[Input data]
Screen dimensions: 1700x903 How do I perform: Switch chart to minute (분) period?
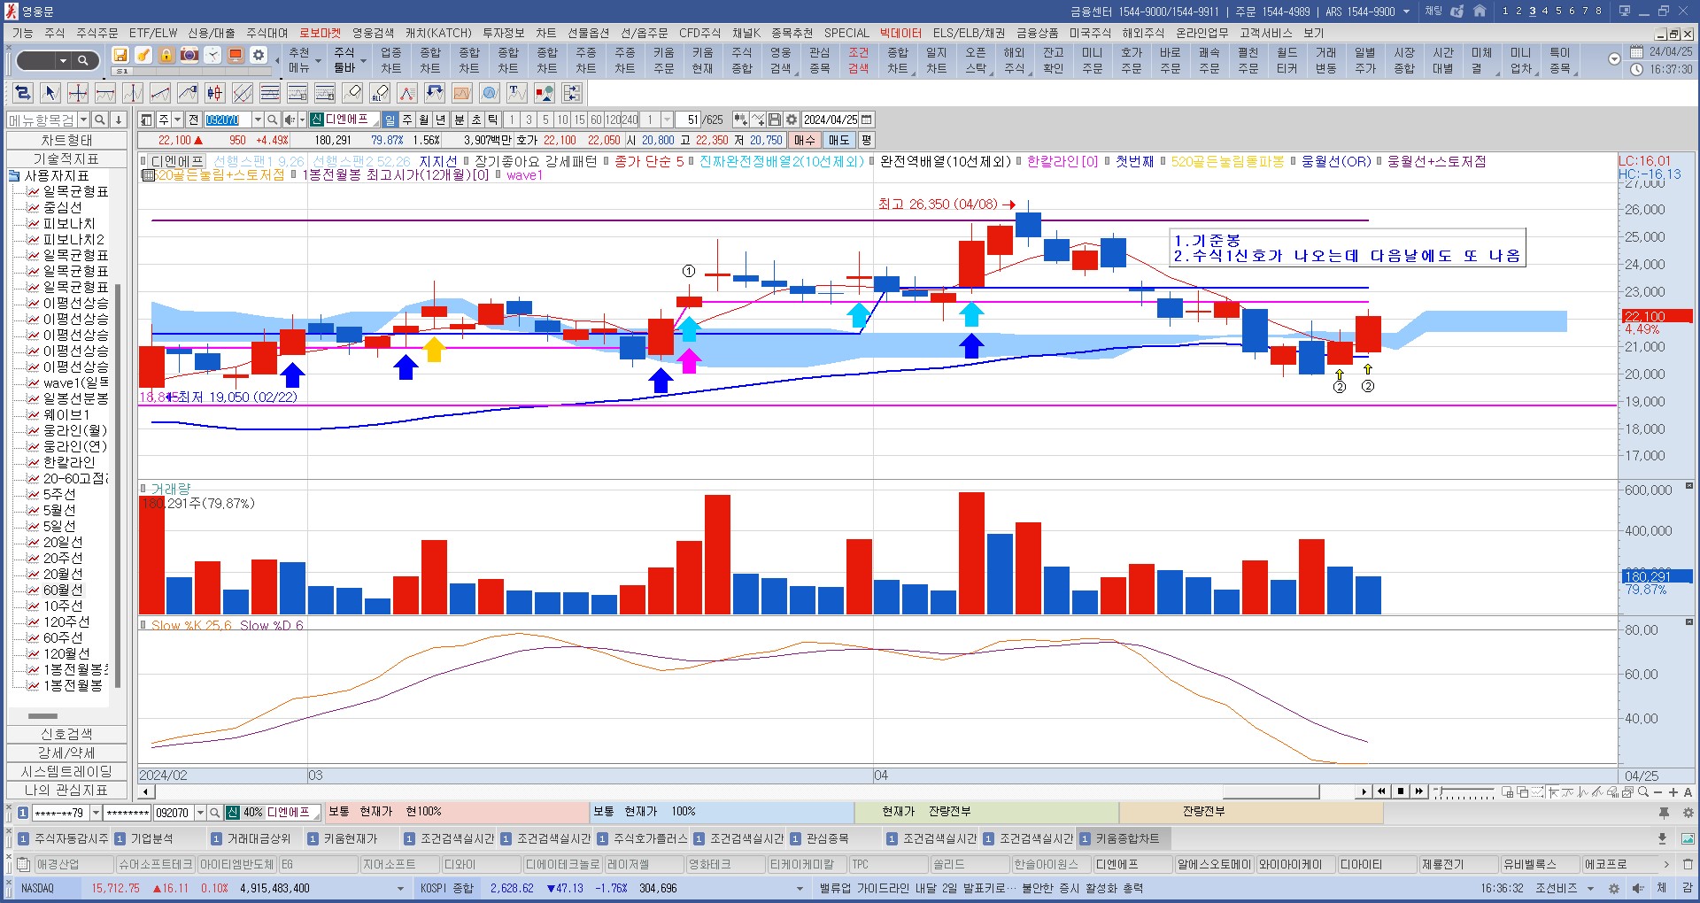point(459,120)
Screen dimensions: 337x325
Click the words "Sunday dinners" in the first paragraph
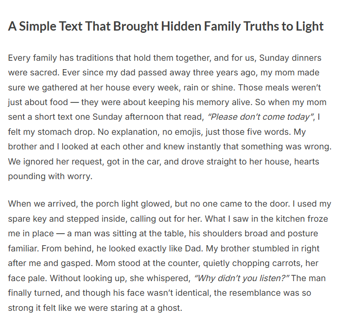[x=293, y=58]
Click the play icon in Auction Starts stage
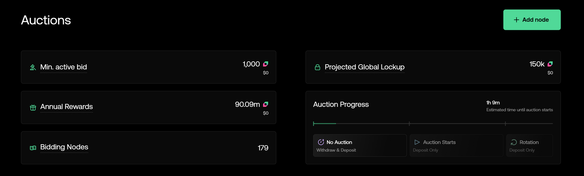Screen dimensions: 584x176 point(417,142)
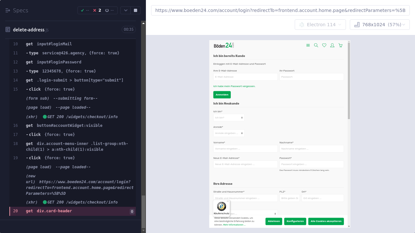Click the account user icon
415x233 pixels.
click(332, 46)

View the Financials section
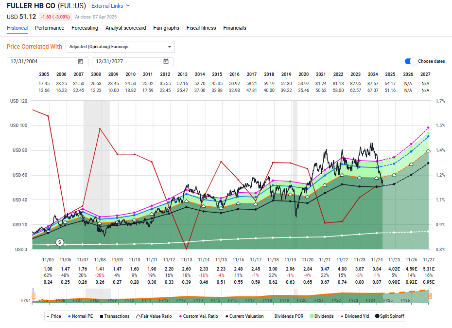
[/Input data]
### Directions
Although the records contain pictures, print only the rest, exactly as written.

### Task solution
Screen dimensions: 1700x903 How do I perform: Switch chart to minute (분) period?
point(459,120)
Screen dimensions: 337x325
Click the words "Sunday dinners" in the first paragraph
[x=293, y=58]
Click the play icon in Auction Starts stage
Screen dimensions: 584x176 point(417,142)
Click the account user icon
415x233 pixels.
click(332, 46)

View the Financials section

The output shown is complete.